When you reach the line that contains "You are a computer-use agent. Viewport: 979px" below, transcribe it and each line after it word for word to the end of the records, omitting pictures.

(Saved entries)
==========

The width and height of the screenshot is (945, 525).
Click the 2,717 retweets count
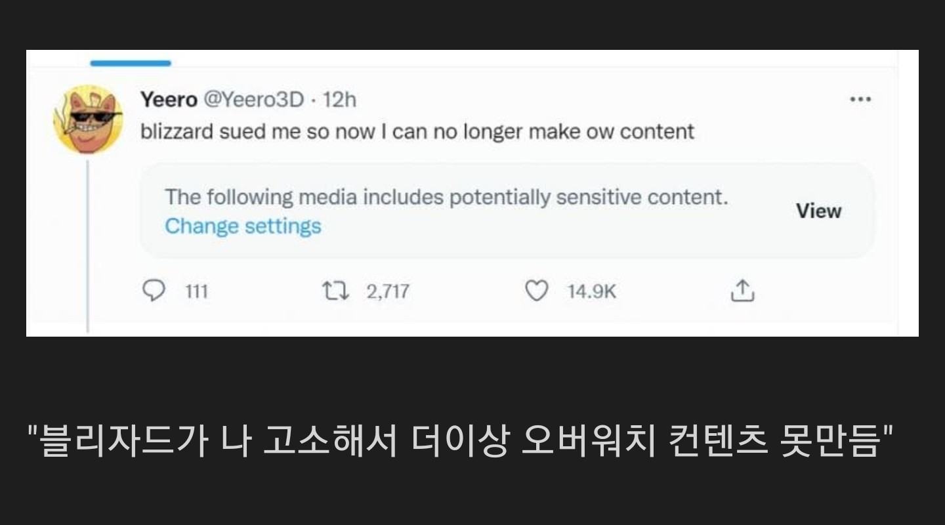(387, 291)
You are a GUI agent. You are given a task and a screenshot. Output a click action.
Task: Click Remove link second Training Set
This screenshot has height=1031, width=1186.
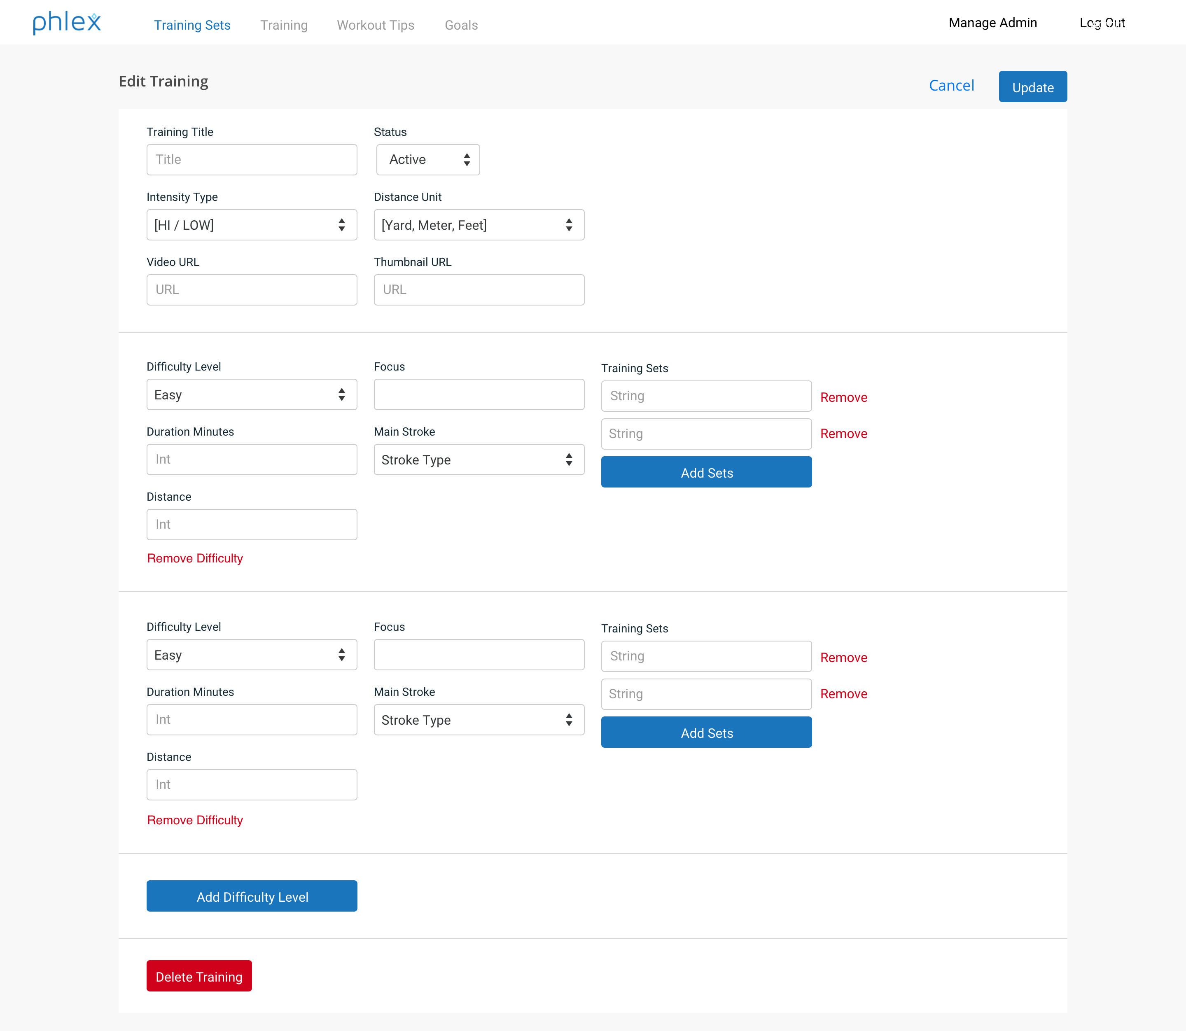click(843, 434)
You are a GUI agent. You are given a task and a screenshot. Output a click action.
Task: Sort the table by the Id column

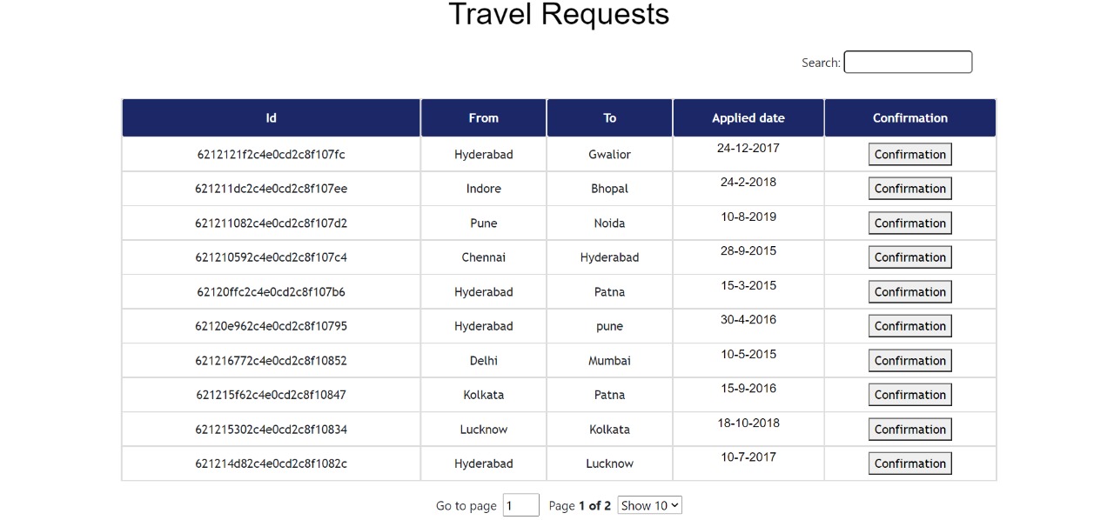(271, 117)
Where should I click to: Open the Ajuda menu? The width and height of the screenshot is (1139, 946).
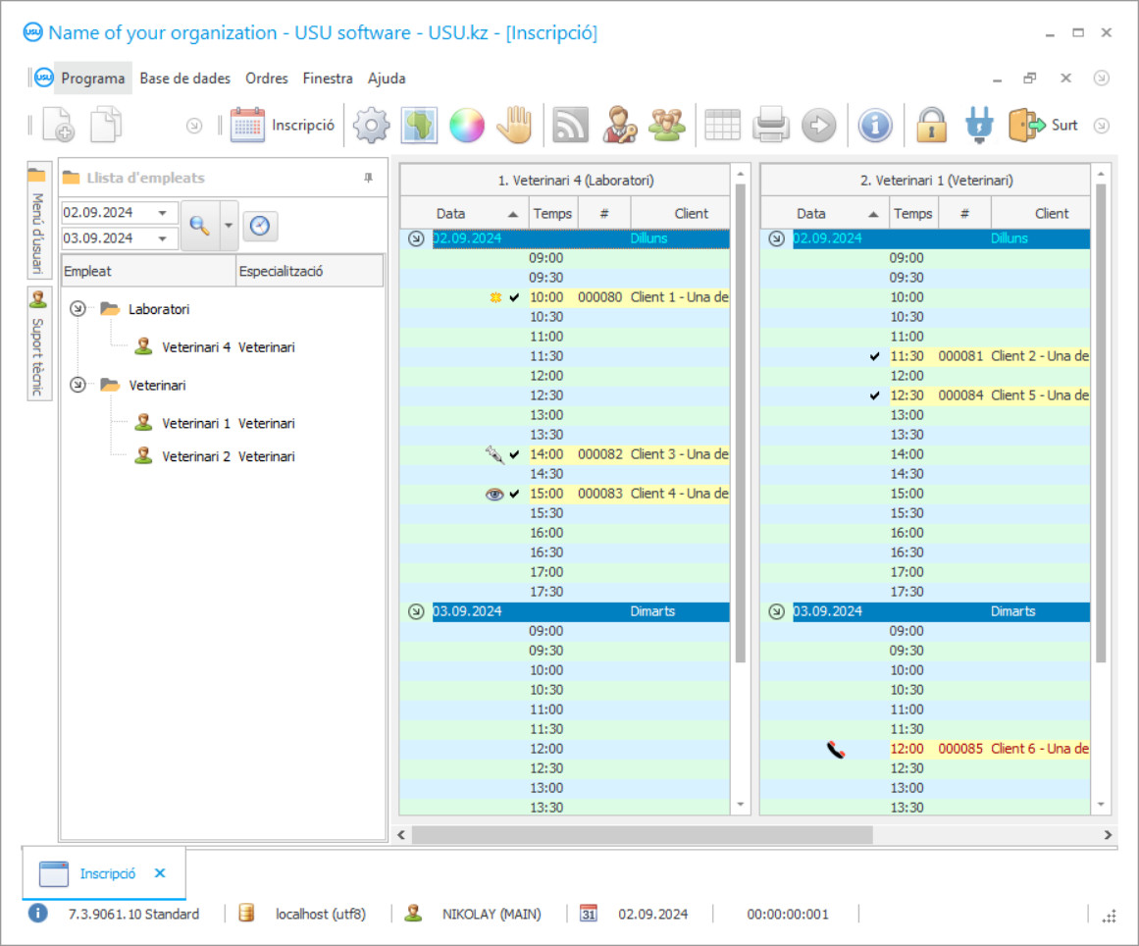click(x=387, y=79)
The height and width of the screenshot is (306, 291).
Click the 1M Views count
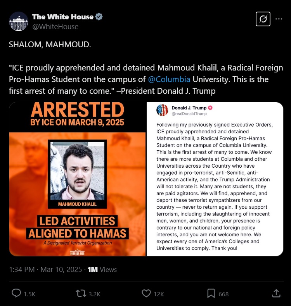pos(102,270)
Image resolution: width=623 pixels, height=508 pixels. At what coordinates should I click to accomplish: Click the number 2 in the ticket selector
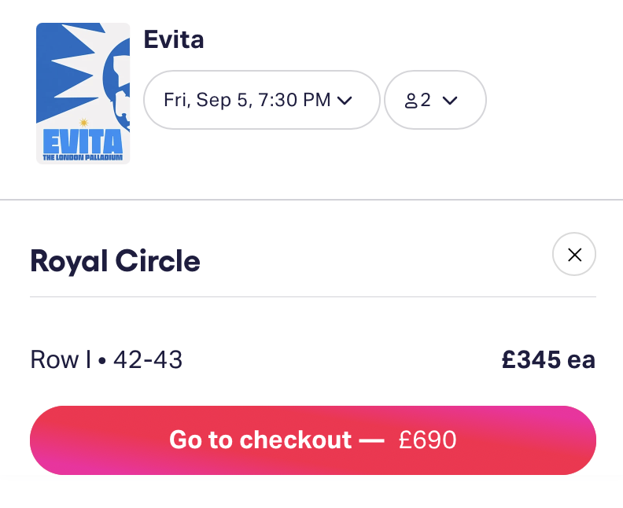click(426, 100)
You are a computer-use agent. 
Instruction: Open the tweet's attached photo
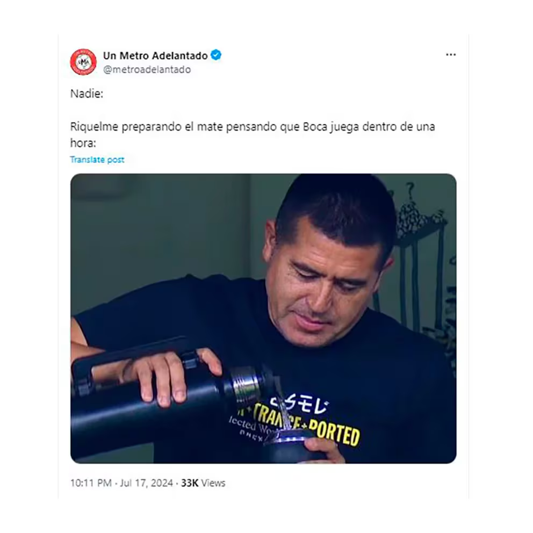click(263, 319)
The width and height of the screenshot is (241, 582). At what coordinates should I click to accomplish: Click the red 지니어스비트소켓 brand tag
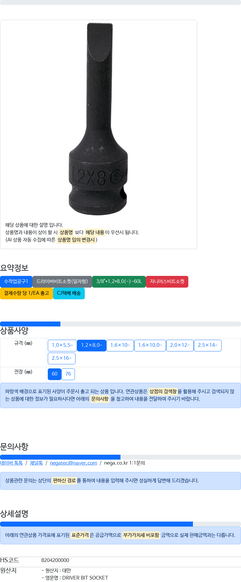167,281
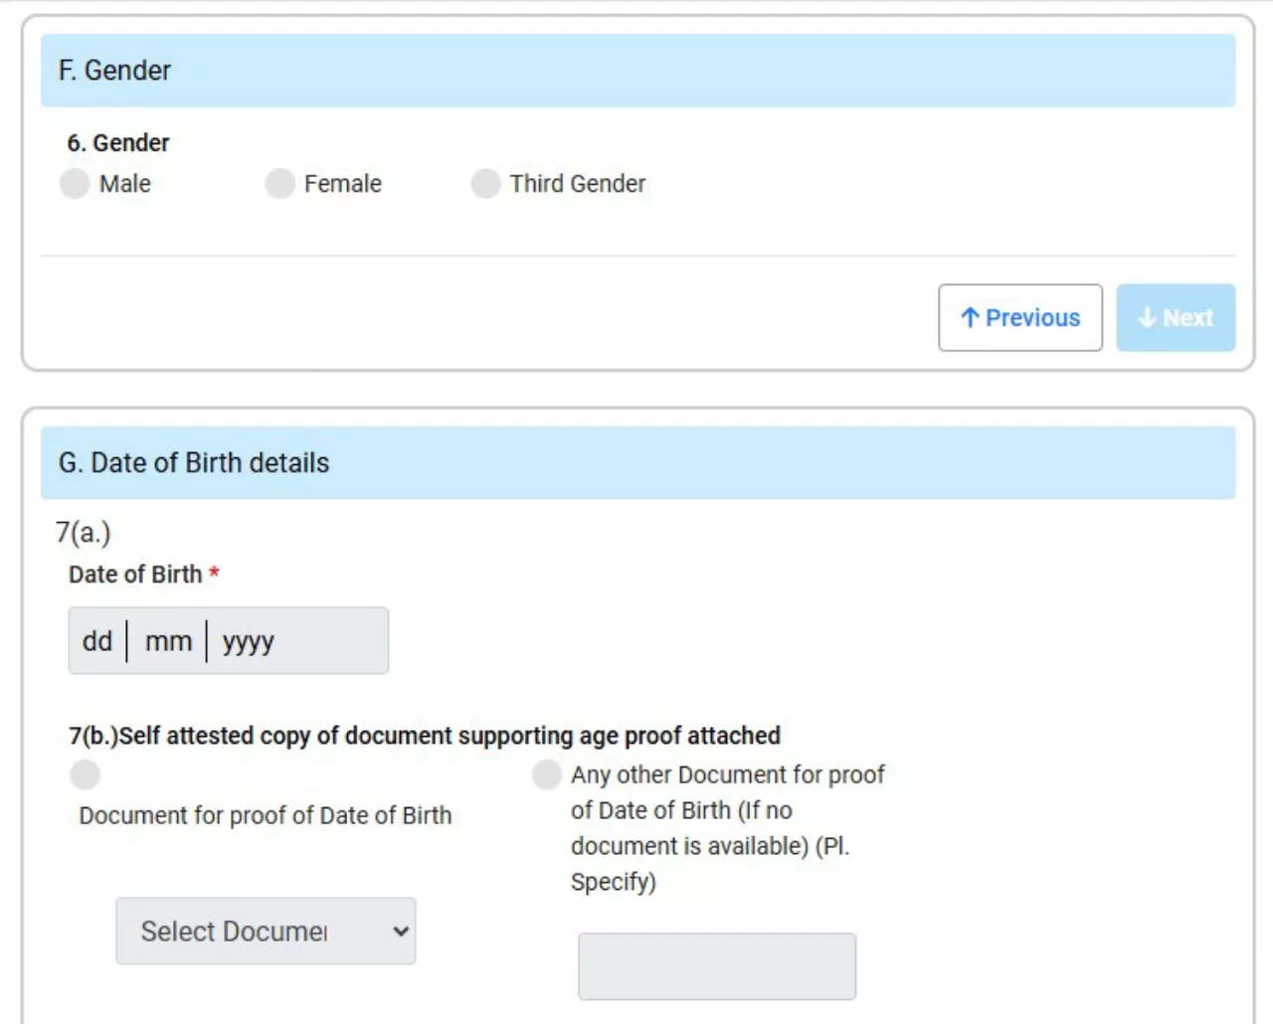Click the empty other-document specify text box
The width and height of the screenshot is (1273, 1024).
[x=716, y=966]
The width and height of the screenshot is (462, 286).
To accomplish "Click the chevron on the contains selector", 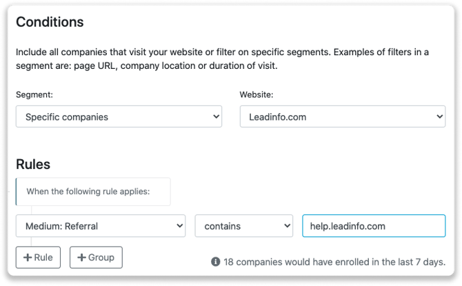I will [x=287, y=225].
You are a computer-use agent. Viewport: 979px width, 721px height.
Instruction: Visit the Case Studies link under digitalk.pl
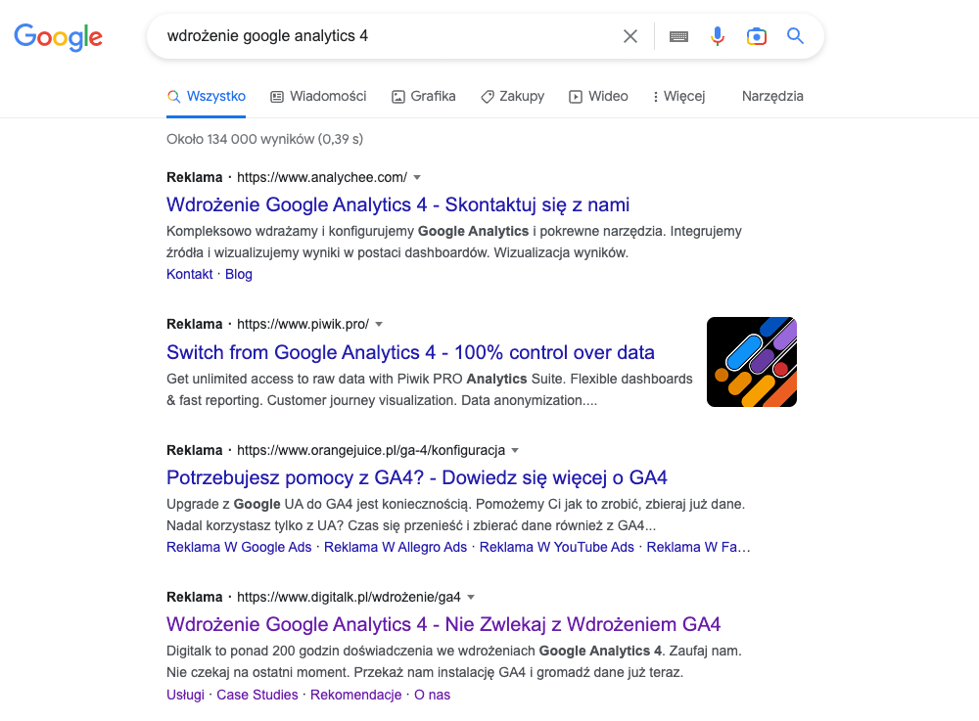point(256,695)
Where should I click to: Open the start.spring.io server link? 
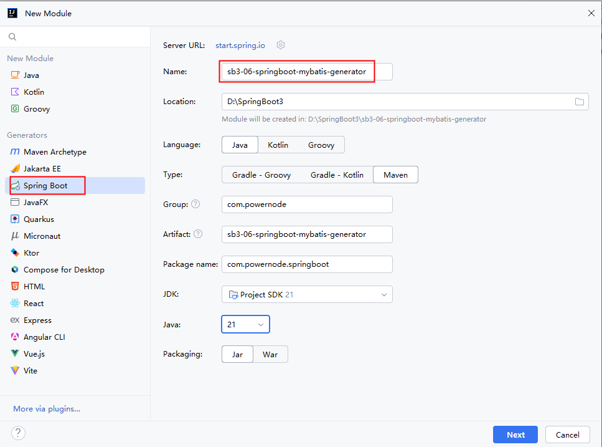240,45
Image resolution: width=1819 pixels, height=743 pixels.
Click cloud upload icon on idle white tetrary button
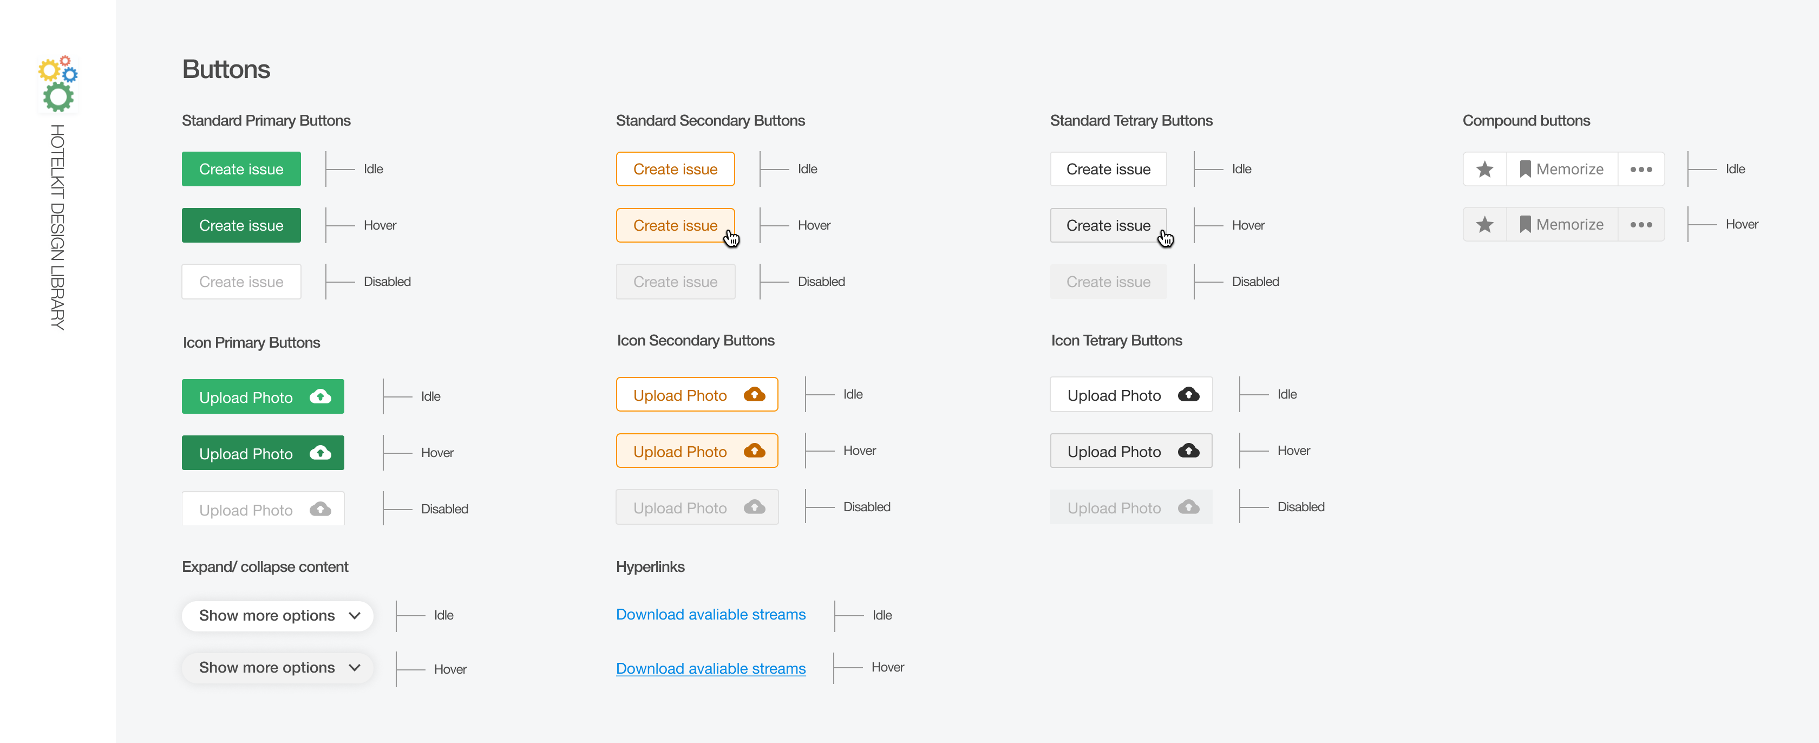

==========

### TASK RESPONSE
You are a computer-use agent. Viewport: 979px width, 721px height.
Instruction: Visit the Case Studies link under digitalk.pl
point(256,695)
Where should I click to: Open the start.spring.io server link? 
240,45
Image resolution: width=1819 pixels, height=743 pixels.
Click cloud upload icon on idle white tetrary button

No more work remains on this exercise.